From daily The Morning Star in Britain:

6,000 march against Islamist hardliners in Tunisia

Sunday 29 January 2012

by Our Foreign Desk

Around 6,000 Tunisians marched down Tunis’s Bourguiba Avenue on Saturday to demand that the coalition government clamp down on violence by hardline Islamists.

“Make a common front against fanaticism,” read one of the posters carried by demonstrators in the main rally, many of whom were women. “We got rid of totalitarianism and we don’t want it back,” read another.

Ahmed Nejib Chebbi, founder of the opposition Democratic Progressive Party (PDP), said: “We are here to speak out against aggression against journalists, activists and academics.
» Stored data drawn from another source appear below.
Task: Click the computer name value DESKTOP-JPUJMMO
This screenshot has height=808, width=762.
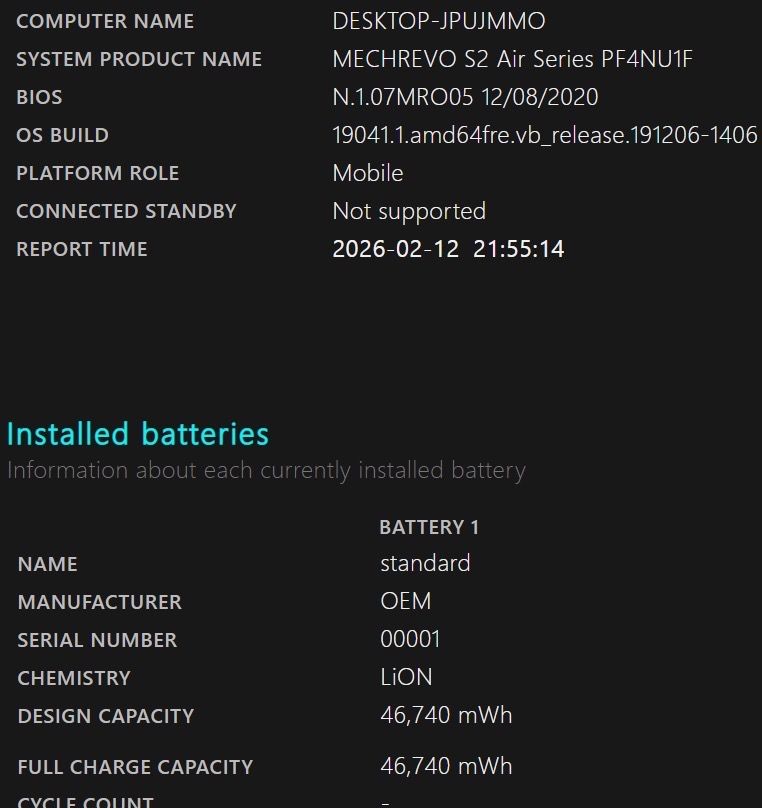Action: point(439,21)
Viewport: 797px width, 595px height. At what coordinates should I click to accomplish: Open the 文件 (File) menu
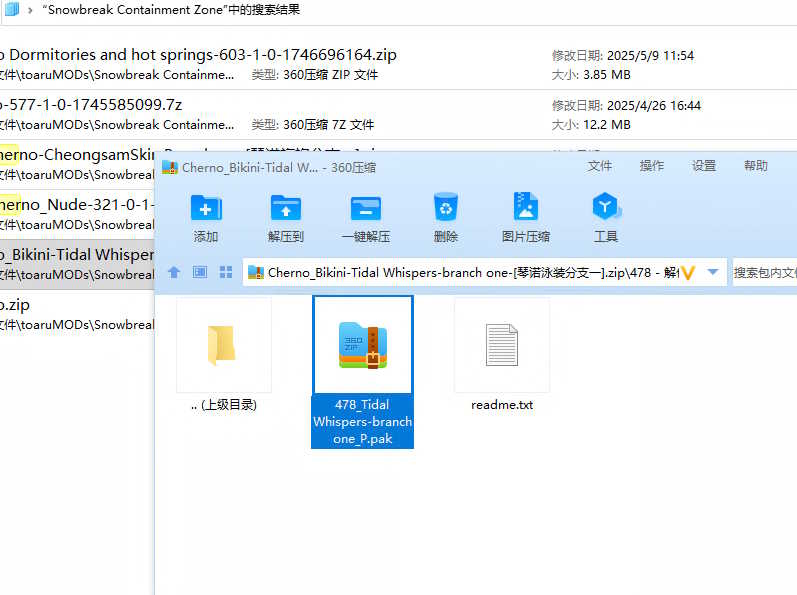point(600,166)
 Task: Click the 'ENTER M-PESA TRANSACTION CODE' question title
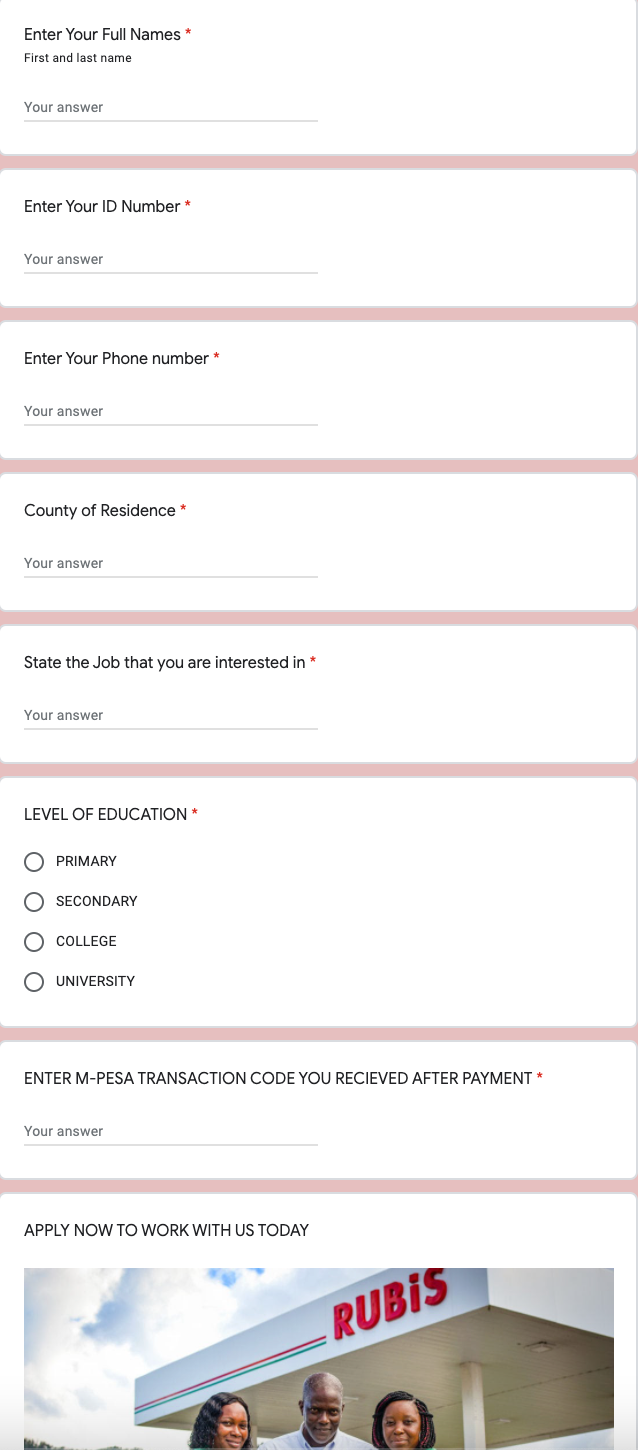(278, 1078)
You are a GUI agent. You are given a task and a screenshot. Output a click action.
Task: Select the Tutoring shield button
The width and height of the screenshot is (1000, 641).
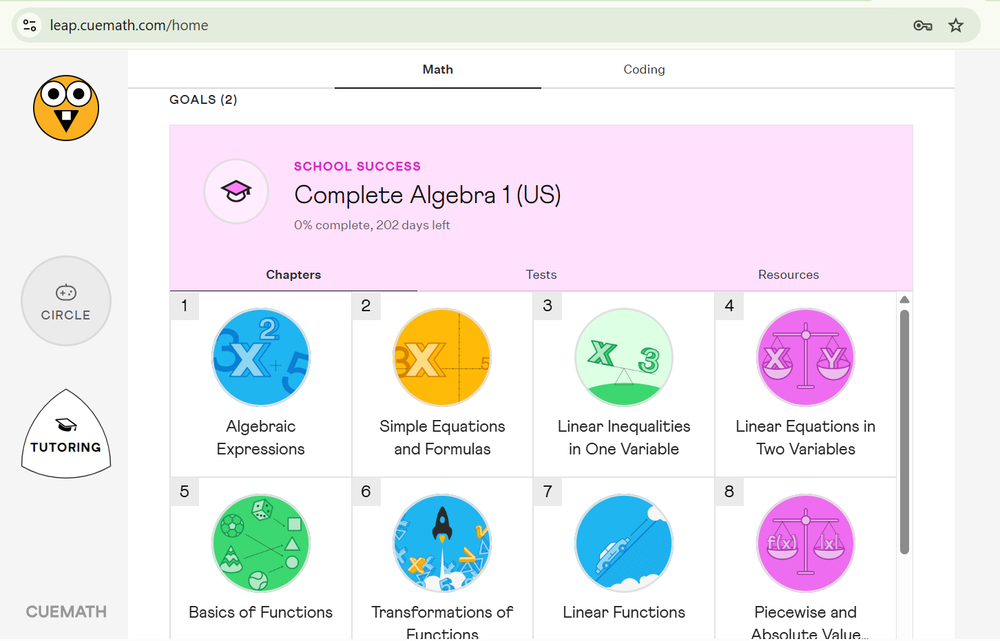point(66,434)
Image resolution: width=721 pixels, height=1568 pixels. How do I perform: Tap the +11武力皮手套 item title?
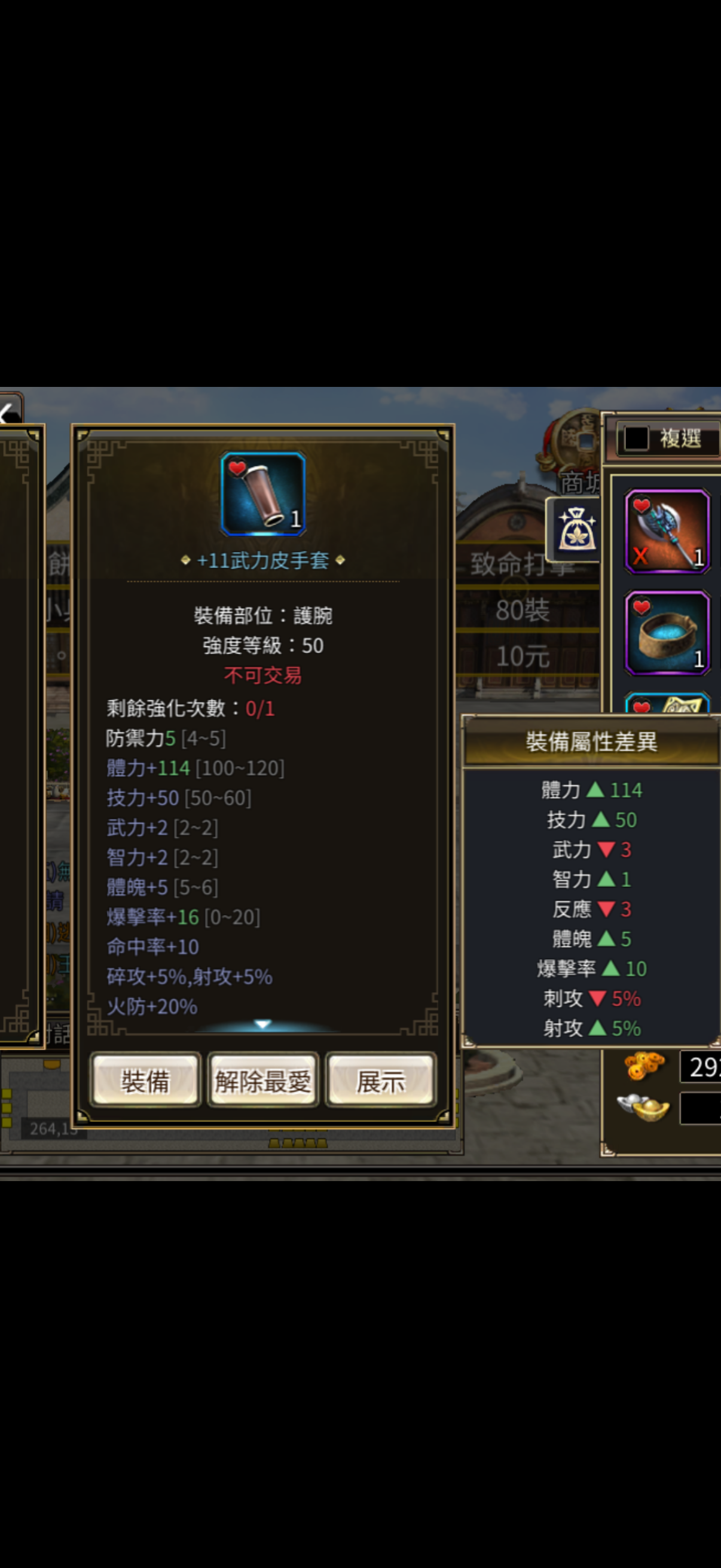pyautogui.click(x=263, y=560)
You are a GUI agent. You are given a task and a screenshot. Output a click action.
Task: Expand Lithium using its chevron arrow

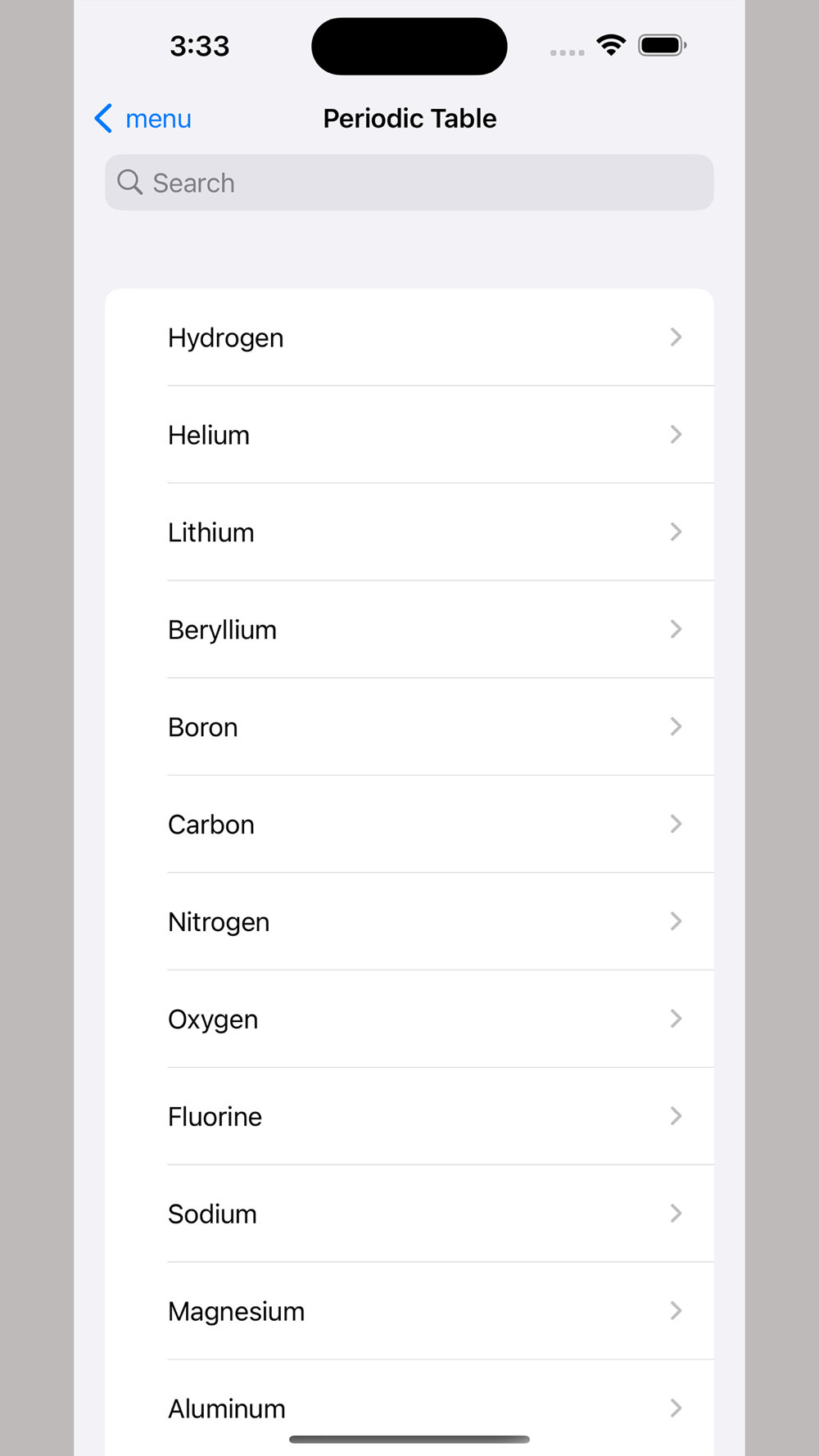pyautogui.click(x=676, y=532)
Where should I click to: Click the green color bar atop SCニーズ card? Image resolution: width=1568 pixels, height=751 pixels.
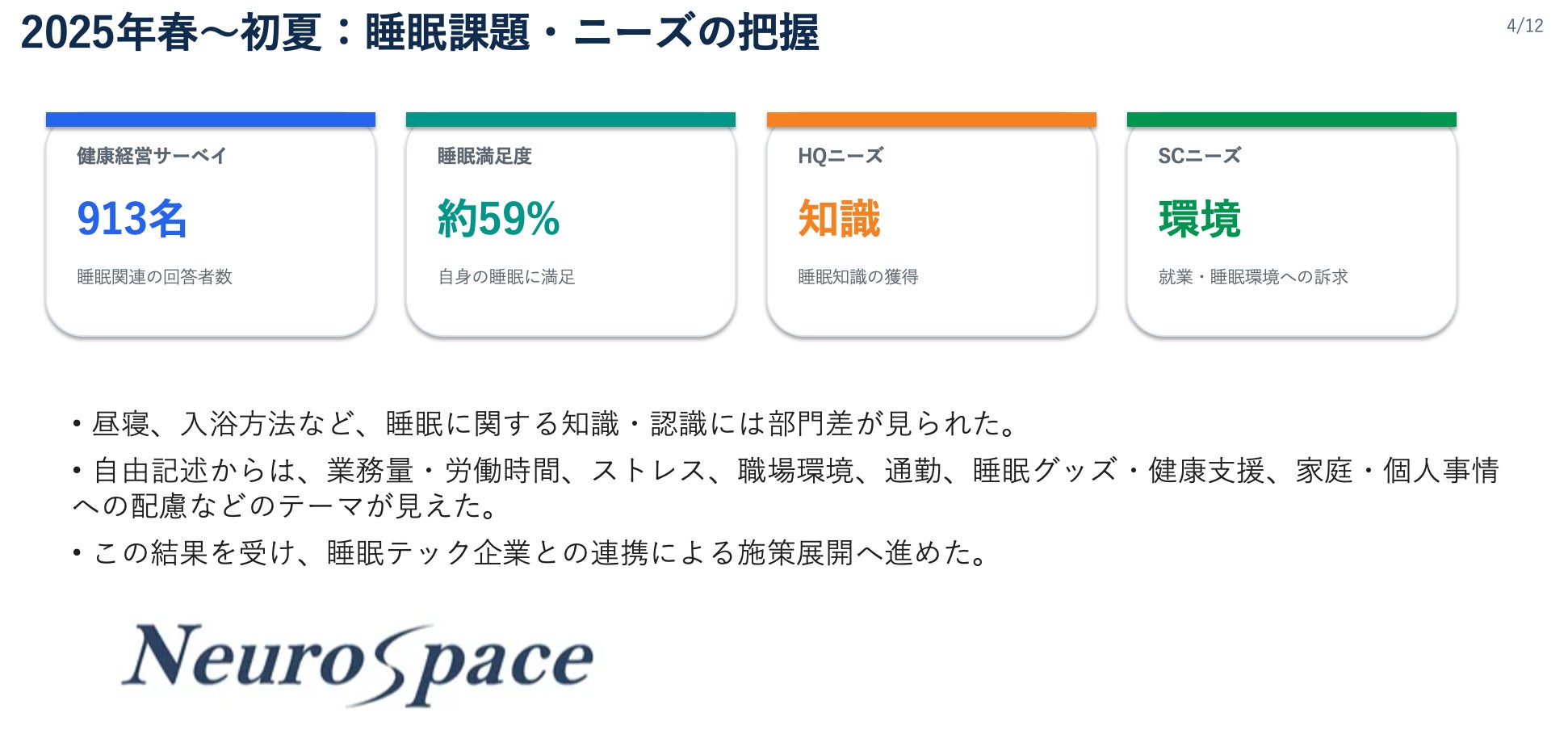coord(1292,120)
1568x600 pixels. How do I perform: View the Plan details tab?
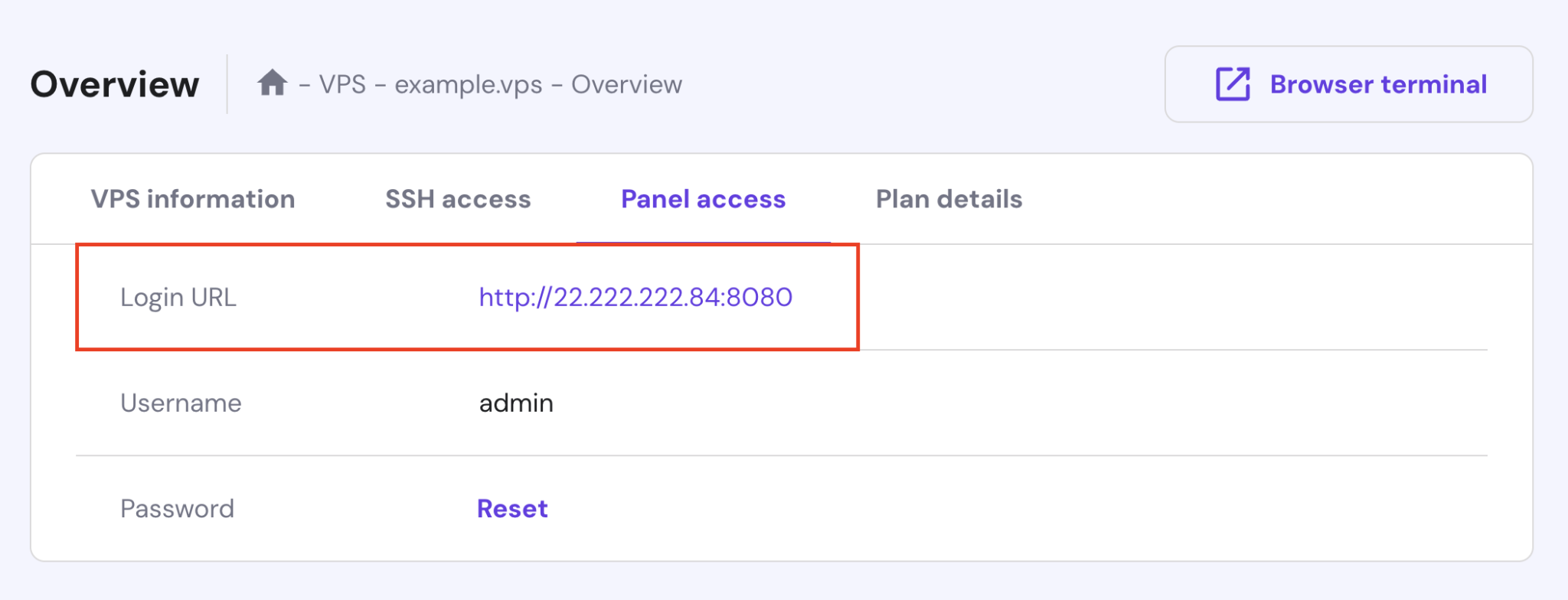(949, 199)
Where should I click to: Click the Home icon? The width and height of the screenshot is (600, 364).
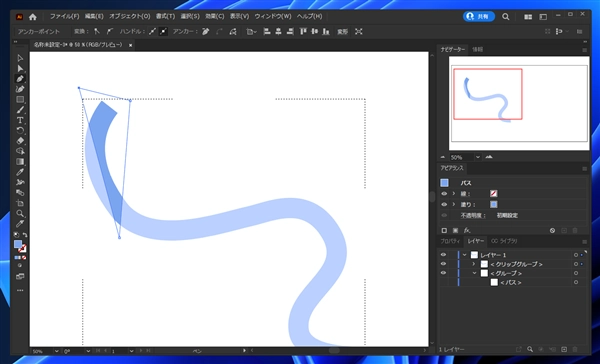33,17
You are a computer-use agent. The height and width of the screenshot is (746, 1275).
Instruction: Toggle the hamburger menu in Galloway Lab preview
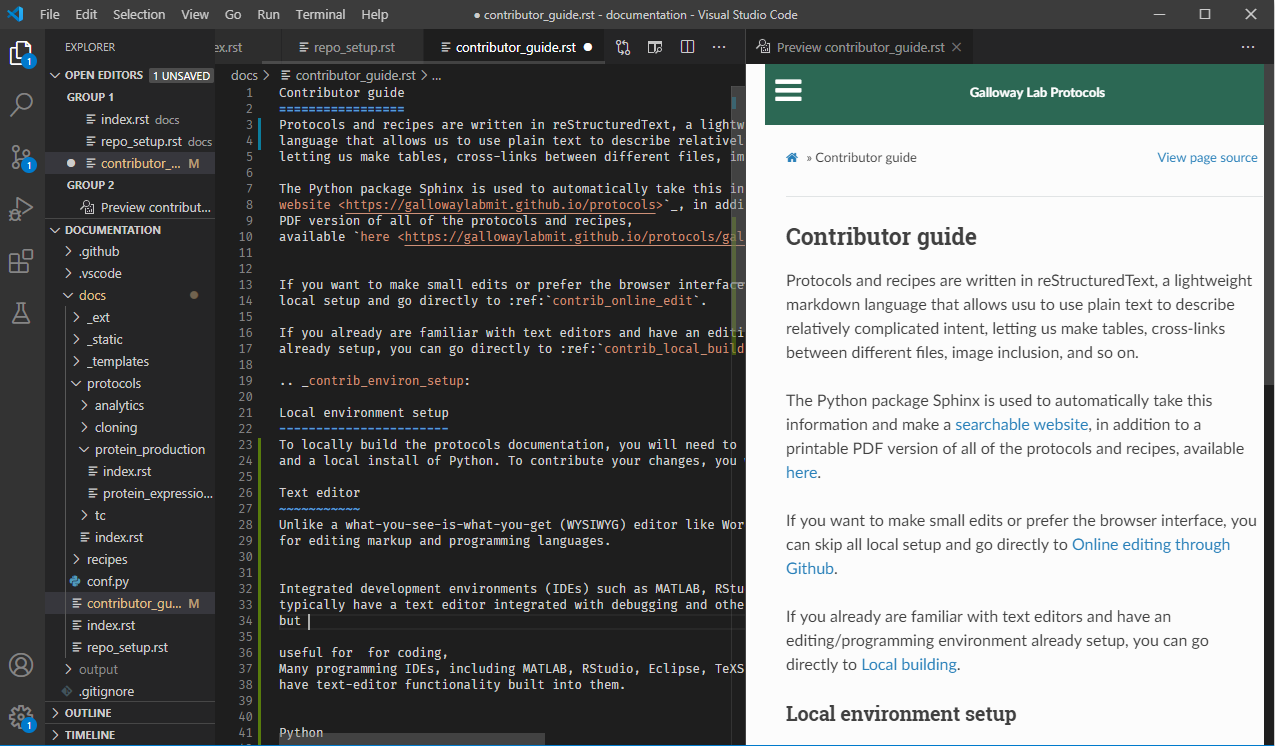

“And to tell the government that Tunisians’ hard-won freedoms must not be compromised.”

Since a union-backed popular uprising toppled Zine El Abidine Ben Ali’s secular regime a year ago, small groups of Salafi Islamists have attacked unveiled women and secular intellectuals and occupied universities.

The PDP and other opposition groups accuse Tunisia‘s long-oppressed Ennahda party, now part of the ruling coalition, of being too soft on the Salafists.

Ennahda, which is pushing right-wing policies, presents itself as an exponent of moderate Islamism.

Last Tuesday police ended a weeks-long sit-in by the hardliners at Manouba university. The protesters were angry that university chiefs had banned the full-face Muslim veil.

They had attacked some professors, intimidated students and issued death threats.

Demonstrator Aicha Naboltane said: “The government has to take responsibility for applying the law against those who are violent.”

PDP leader Maya Jribi called for a “tolerant and pluralistic Tunisia.”

See also here. And here.

This Independence Day, Tunisians Must End Dependence on France: here.

For the third consecutive day, Sidi Bouzid residents are protesting over acute water shortages, but today rising emotions have been further incensed by recent comments made by the Minister of Higher Education: here.

The website of Ennahda, Tunisia’s largest political party, was hacked this morning by a Tunisian group claiming affiliation with the international cyber activist collective, Anonymous: here.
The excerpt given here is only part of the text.